Random mutation, protein changes, tied to start of multicellular life
12 January 2016
All it took was one mutation more than 600 million years ago. With that random act, a new protein function was born that helped our single-celled ancestor transition into an organised multicellular organism.
That’s the scenario – done with some molecular time travel – that emerged from basic research in the lab of University of Oregon biochemist Ken Prehoda.
The mutation and a change it brought in protein interactions are detailed in eLife, an open-access journal launched in 2012 with support of the Howard Hughes Medical Institute, the Max Planck Society and the Wellcome Trust.
Implications for studying disease states
The research helps to address several important questions that scientists have had about evolution, said Prehoda, a professor in the Department of Chemistry and Biochemistry and director of the UO’s Institute of Molecular Biology. It also has implications for studying disease states, such as cancer, in which damaged cells no longer co-operate with other cells in our bodies and revert back to a unicellular state where each is on its own.
Mutations can lead to good or bad results, or even to a combination of the two, said Prehoda, whose laboratory primarily focuses on how proteins work inside of cells.
“Proteins are the workhorses of our cells, performing a wide variety of tasks such as metabolism,” he said. “But how does a protein that performs one task evolve to perform another? And how do complex systems like those that allow cells to work together in an organised way, evolve the many different proteins they require? Our work suggests that new protein functions can evolve with a very small number of mutations. In this case, only one was required.”
For the research, Prehoda’s team began looking at choanoflagellates with the help of Nicole King’s group at the University of California, Berkeley. Choanoflagellates are a group of free-living, single-celled organisms considered to be the closest living relative of animals. These sponge-like, seawater-dwelling organisms have a short, outward-facing squiggly tail called a flagellum that allows them to move and gather food. Choanoflagellates exist both in a single-celled solitary form, but also as multi-cellular colonies.
Ancestral protein reconstruction
Prehoda and colleagues then used ancestral protein reconstruction, a technique devised at the UO by co-author Joseph W Thornton, a biologist now at the University of Chicago. By using gene sequencing and computational methods to move backward in the evolutionary tree, researchers can see molecular changes and infer how proteins performed in the deep past. In the new research, gene sequences from more than 40 other organisms were put into play.
The team’s journey identified a mutation that was important for opening the door to organised multicellular animals that eventually no longer needed their tails.
They also found that the choanoflagellate flagellum is critical for organising its multi-cellular colony, suggesting that this may have also been the case as our single-celled ancestor transitioned to a multi-cellular lifestyle.

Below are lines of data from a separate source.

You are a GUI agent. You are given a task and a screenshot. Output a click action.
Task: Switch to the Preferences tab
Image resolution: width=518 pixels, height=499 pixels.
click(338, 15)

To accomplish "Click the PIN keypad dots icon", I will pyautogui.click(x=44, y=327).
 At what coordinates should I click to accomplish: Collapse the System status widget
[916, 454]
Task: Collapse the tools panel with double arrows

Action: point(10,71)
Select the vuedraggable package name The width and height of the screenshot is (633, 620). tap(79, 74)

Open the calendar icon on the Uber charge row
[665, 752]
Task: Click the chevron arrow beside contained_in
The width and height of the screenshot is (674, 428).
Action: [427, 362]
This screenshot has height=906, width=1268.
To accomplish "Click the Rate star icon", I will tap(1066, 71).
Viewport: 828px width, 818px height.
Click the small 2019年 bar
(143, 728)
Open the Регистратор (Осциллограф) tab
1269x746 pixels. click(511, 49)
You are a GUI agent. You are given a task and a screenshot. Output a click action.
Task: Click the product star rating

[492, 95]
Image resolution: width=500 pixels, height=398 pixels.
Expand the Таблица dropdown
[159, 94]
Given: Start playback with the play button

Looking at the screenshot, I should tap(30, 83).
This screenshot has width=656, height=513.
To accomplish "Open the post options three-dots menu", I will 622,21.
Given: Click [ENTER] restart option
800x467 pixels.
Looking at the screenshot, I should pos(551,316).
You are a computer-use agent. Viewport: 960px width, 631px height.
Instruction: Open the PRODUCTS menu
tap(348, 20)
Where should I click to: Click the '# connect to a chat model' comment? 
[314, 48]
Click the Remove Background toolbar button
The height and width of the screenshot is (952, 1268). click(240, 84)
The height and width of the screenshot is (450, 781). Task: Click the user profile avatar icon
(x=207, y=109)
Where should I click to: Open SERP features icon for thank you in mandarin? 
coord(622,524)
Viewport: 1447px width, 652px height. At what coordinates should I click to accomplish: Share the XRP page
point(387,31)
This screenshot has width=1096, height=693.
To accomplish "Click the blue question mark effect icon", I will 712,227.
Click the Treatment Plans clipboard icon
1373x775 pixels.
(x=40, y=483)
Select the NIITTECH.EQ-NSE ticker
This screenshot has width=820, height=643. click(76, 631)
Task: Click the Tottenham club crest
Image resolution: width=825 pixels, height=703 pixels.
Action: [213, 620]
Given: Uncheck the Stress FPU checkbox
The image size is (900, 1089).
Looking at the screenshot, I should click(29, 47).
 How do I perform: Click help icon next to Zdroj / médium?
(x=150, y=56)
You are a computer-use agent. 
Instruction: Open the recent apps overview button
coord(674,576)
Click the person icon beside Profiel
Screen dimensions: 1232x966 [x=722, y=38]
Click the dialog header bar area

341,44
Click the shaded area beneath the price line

Prehoda’s team suggests that the tail’s role became less important when the gene for an enzyme duplicated within cells, and a single mutation allowed one of the copies to help orient and arrange newly made cells. The protein domain that resulted from this mutation is found today in all animal genomes and their close unicellular relatives but absent in other life forms.
“This mutation is one small change that dramatically altered the protein’s function, allowing it to perform a completely different task” Prehoda said. “You could say that animals really like these proteins because there are now over 70 of them inside of us.”